▶ _WORK INSTRUCTIONS_: Rewrite every line of the records below, requests included, and add 31 to each number in the coordinates given as answers. Leave the pictures out.

▶ _DATA SHOWN_:
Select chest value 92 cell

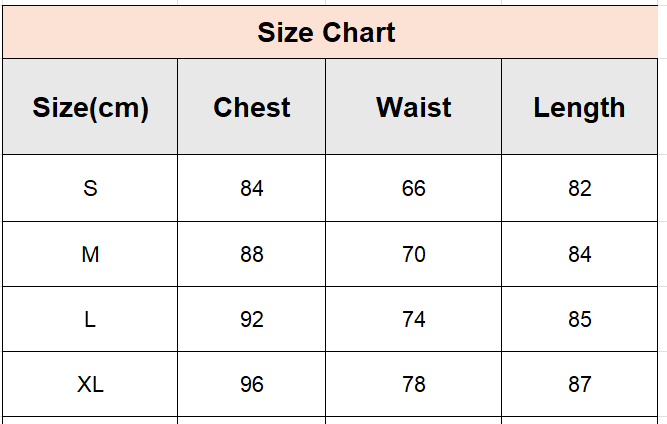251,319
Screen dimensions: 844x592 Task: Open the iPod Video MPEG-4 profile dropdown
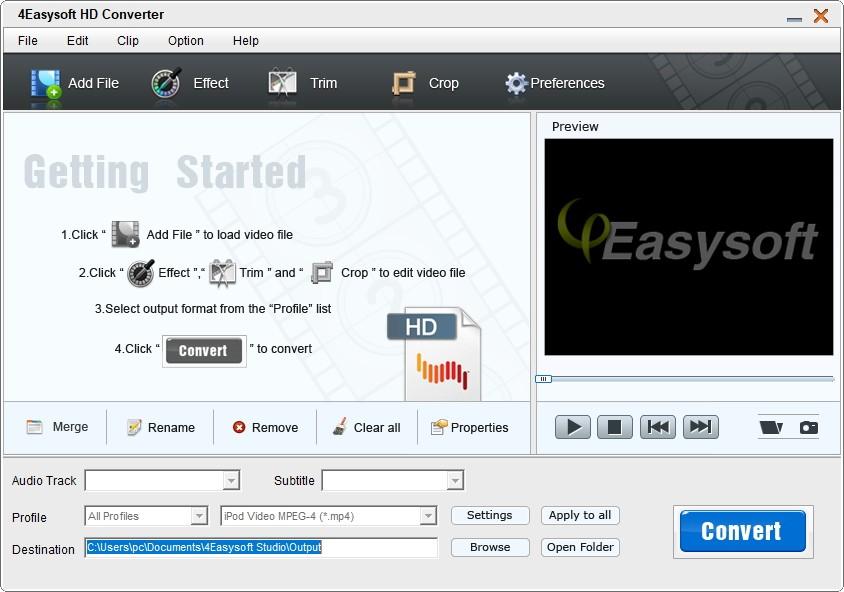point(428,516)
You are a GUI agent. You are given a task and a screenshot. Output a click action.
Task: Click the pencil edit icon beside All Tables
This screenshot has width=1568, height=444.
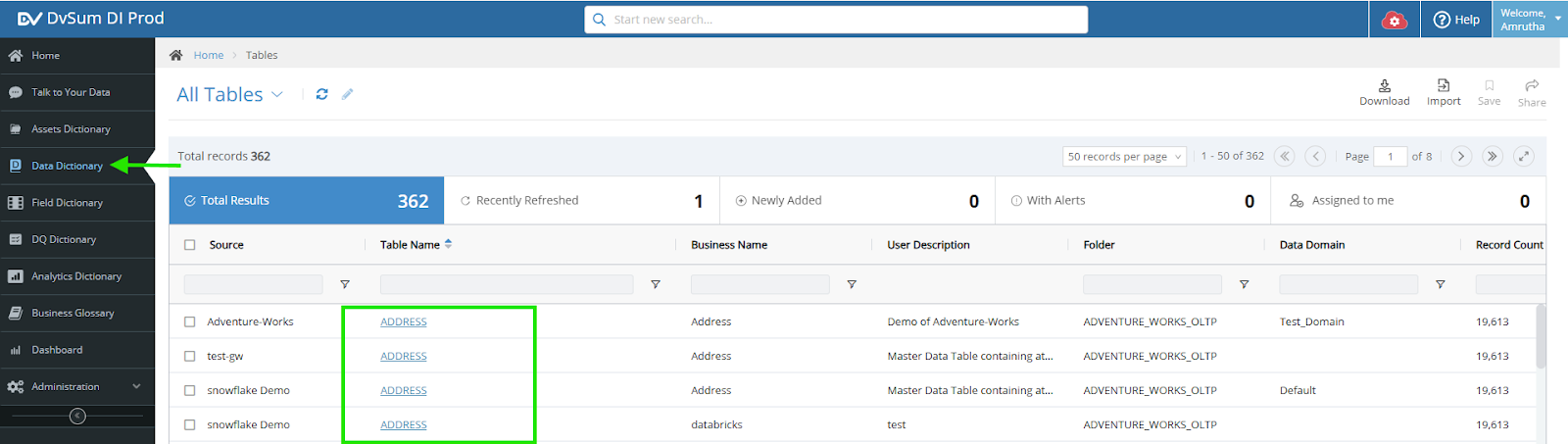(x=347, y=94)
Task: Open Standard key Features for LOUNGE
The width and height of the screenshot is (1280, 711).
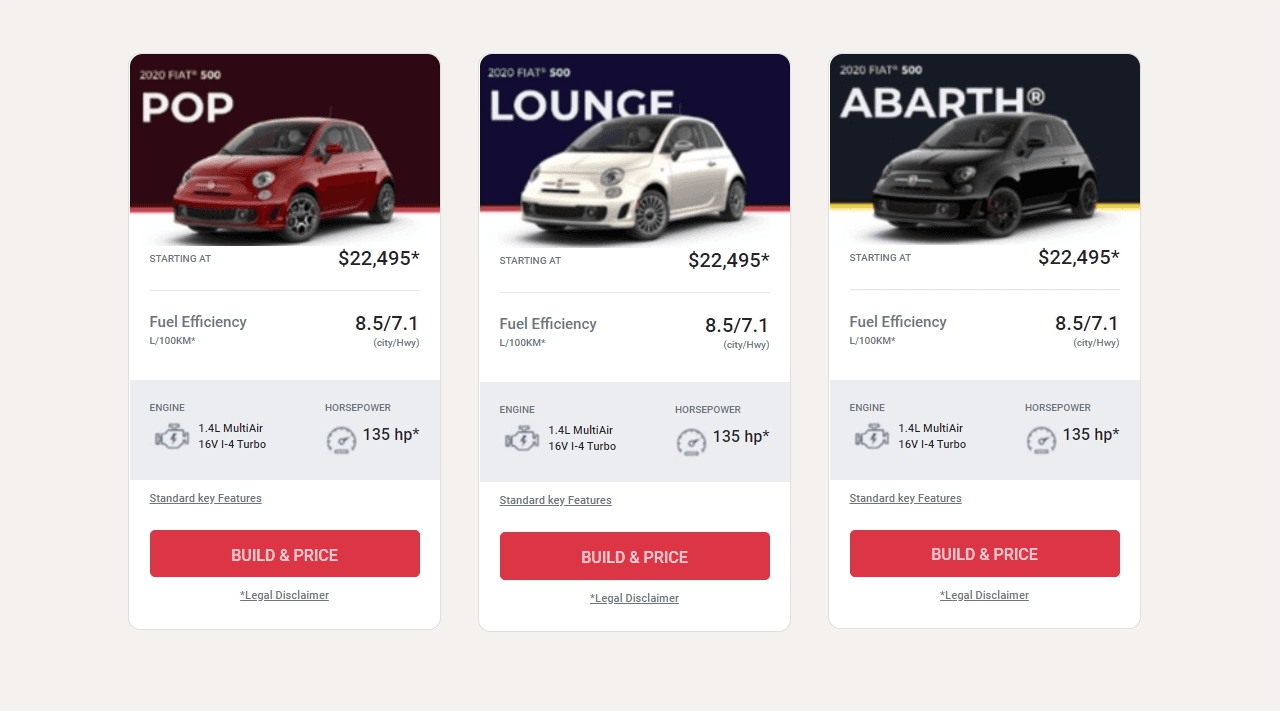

▶ _EXERCISE RESULT_:
Select chest value 92 cell

282,350
Screen dimensions: 844x592 Task: Open the iPod Video MPEG-4 profile dropdown
point(459,547)
You are a GUI agent. You are given a task and a screenshot. Output a click action.
Task: Click the pencil edit icon beside All Tables
This screenshot has width=1568, height=444.
(x=378, y=125)
Task: Open Standard key Features for LOUNGE
The width and height of the screenshot is (1280, 711).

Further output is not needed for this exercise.